" Peu de personnes peuvent aimer un philosophe. C'est presque un ennemi public qu'un homme qui, dans les différentes prétentions des hommes, et dans le mensonge des choses, dit à chaque homme et à chaque chose: " je ne te prends que pour ce que tu es; je ne t'apprécie que ce que tu vaux." Et ce n'est pas une petite entreprise de se faire aimer et estimer avec l'annonce de ce ferme propos." (254)
Chamfort n'a pas renoncé à l'ambition de dire ce qu'il en est vraiment de la valeur et ceci une fois pour toutes. C'est encore la même contradiction qui est pointée: le respect des codes et des usages sociaux n'est pas légitimable du point de vue de la philosophie.
Le stoïcien quant à lui ne court pas le risque de devenir un ennemi public; il maîtrise les jeux de langage qui correspondent aux divers rôles qu'il doit jouer. A la limite, " stoïcien courtisan" n'est pas une contradiction dans les termes, "cynique courtisan" l'est en revanche. Au fond ce sont les disciples de Diogène de Sinope qui sont visés par cette maxime.

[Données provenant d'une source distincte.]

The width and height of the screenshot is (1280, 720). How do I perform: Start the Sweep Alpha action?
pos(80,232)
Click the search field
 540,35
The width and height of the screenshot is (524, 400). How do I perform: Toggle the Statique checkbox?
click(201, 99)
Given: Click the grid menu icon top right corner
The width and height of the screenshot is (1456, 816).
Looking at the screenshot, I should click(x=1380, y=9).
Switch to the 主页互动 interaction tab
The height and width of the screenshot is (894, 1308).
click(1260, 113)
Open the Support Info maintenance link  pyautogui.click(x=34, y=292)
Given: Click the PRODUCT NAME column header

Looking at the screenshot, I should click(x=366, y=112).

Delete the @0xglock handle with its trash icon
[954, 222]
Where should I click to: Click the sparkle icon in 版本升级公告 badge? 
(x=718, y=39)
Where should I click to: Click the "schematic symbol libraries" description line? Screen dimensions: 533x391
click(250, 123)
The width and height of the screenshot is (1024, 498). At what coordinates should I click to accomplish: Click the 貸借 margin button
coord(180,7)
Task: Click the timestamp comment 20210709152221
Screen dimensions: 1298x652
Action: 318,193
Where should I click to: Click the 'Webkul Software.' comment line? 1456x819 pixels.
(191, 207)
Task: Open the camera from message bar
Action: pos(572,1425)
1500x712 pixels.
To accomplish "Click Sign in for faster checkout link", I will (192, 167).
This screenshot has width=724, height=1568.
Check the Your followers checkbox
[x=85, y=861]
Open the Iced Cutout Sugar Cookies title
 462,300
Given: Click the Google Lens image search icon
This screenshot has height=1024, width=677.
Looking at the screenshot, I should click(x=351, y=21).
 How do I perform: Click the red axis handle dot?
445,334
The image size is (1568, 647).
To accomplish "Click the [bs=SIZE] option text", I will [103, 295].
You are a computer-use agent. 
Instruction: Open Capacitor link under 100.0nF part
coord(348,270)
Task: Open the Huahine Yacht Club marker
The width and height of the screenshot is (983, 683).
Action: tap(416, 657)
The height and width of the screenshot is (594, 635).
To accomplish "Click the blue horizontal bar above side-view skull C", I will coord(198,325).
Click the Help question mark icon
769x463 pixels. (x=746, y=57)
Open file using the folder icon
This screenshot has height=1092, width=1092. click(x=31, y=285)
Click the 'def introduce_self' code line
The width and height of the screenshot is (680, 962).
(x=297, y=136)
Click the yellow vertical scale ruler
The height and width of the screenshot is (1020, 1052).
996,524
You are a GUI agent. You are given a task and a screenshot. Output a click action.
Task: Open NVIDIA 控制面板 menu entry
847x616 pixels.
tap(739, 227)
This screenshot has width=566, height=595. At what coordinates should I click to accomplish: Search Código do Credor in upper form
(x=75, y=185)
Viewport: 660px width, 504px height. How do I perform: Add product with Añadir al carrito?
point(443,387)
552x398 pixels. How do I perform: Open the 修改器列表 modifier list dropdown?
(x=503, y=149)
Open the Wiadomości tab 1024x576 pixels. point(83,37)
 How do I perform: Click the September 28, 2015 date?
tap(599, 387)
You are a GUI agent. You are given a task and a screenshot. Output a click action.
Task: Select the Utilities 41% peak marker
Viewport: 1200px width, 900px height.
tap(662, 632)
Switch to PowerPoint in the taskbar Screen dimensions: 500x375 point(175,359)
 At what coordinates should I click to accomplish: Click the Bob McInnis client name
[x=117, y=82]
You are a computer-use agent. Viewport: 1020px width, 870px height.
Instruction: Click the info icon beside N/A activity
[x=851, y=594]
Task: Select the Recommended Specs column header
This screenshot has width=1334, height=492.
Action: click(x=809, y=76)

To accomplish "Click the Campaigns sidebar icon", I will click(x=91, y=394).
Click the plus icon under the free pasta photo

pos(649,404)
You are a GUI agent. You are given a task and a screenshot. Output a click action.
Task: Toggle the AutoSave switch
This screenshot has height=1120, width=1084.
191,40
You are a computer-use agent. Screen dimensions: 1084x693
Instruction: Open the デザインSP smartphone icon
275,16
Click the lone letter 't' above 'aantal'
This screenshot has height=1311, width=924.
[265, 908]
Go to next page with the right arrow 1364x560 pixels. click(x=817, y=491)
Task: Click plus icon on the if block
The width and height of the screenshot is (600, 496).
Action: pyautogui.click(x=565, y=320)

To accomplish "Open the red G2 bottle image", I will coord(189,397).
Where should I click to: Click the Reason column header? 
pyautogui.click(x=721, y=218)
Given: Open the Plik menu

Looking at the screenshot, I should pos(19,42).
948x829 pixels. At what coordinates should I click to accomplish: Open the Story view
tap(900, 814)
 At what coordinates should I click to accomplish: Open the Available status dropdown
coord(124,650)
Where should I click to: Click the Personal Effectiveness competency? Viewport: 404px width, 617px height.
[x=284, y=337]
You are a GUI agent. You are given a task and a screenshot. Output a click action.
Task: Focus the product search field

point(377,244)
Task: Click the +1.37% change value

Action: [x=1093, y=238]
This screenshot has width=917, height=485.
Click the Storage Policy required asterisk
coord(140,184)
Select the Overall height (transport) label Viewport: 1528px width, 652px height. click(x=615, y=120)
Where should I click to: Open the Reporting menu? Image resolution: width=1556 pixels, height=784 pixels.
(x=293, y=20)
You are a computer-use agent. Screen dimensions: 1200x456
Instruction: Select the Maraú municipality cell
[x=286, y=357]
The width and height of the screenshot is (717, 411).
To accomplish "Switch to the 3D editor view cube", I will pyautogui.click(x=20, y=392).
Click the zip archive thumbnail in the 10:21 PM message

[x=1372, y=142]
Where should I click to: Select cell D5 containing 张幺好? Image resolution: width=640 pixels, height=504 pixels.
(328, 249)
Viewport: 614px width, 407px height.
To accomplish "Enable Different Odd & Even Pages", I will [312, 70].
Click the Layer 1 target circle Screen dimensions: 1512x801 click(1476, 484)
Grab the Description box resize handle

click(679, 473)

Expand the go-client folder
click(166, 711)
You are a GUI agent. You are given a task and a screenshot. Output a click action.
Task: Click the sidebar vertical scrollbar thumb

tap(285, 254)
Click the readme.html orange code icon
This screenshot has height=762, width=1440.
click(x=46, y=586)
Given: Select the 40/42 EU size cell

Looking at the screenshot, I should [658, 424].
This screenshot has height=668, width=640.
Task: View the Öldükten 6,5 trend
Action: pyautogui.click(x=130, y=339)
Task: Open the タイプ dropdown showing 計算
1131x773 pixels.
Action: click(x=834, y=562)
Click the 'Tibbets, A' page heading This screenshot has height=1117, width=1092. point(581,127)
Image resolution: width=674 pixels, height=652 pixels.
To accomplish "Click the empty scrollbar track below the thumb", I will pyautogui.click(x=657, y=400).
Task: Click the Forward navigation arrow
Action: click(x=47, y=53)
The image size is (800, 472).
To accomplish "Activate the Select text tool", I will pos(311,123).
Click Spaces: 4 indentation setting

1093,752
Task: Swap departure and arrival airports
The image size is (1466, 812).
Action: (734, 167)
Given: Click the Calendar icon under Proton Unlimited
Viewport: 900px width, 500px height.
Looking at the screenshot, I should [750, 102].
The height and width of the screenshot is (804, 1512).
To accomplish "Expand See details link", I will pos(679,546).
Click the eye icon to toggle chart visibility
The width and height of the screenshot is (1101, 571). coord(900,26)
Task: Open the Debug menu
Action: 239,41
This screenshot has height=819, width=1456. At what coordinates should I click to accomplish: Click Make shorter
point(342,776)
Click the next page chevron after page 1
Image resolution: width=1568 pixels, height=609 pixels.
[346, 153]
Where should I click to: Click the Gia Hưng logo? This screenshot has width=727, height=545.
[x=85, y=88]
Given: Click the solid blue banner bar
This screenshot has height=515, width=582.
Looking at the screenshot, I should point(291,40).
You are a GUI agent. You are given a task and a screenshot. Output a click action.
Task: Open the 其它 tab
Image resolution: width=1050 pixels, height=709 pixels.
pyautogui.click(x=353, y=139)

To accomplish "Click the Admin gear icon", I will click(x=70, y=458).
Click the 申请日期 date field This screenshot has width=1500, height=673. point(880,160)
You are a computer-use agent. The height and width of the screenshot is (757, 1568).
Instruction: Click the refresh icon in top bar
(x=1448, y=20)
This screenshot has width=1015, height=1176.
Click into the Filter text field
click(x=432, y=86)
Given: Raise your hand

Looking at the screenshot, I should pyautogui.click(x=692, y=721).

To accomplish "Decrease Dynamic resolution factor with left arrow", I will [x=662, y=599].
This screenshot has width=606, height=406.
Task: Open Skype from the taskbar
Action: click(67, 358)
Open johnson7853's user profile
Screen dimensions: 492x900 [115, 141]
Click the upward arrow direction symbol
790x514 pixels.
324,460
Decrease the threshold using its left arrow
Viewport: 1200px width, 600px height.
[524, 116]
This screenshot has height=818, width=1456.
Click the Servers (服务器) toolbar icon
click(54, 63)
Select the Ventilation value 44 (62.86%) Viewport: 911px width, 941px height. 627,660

Classiquement ( dans la logique de Lucrèce De natura rerum livre IV), Chamfort met aussi en relief l'incompatibilité essentielle entre aimer et philosopher :
" On dit communément: "la plus belle femme ne peut donner que ce qu'elle a"; ce qui est faux: elle donne précisément ce qu'on croit recevoir, puisqu'en ce genre c'est l'imagination qui fait le prix de ce qu'on reçoit." (383)
Ce faisant, le proverbe que Chamfort dénonce ici, c'est le jugement le plus abouti que pourrait formuler un stoïcien sur la femme en question, à laquelle il pourrait dire:
" Je ne te prends que pour ce que tu es, tu ne peux donner que ce que tu as."
Aucun doute sur la capacité à établir une ligne de partage claire entre les propriétés réelles et les propriétés imaginaires...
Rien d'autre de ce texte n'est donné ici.